*Exercise goal*:
Lines from the entries below that hold "click" form the answer; copy all of them.

*Records for processing*:
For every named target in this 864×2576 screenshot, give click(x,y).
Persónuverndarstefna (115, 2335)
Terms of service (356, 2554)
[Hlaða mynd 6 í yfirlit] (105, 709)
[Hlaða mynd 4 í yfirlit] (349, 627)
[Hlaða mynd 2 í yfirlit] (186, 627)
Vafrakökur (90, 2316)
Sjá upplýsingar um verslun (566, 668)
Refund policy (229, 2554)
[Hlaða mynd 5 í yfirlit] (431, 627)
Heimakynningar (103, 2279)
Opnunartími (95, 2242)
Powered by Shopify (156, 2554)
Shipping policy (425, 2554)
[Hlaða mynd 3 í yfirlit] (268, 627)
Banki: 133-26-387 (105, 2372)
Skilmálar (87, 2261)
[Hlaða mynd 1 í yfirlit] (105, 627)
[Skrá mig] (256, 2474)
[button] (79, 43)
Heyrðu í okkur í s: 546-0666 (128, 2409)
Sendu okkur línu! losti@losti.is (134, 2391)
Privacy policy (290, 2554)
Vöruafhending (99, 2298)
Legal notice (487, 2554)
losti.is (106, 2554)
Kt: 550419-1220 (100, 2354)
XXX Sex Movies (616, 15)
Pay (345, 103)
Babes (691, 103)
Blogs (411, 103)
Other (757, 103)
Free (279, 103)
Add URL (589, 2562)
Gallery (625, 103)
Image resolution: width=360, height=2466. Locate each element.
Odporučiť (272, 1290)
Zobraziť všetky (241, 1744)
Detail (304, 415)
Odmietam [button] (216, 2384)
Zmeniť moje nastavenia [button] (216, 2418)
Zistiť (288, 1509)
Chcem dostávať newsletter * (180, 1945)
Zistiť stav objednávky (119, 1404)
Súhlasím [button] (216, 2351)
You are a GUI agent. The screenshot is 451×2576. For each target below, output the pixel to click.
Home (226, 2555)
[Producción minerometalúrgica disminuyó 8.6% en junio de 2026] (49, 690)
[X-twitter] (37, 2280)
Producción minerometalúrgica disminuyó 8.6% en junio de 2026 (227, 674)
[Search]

*Response area*:
For every named target in this 864×2576 screenshot, give click(x,y).
You are a GUI agent. The screenshot is 451×2576. For each target below, output the pixel to click.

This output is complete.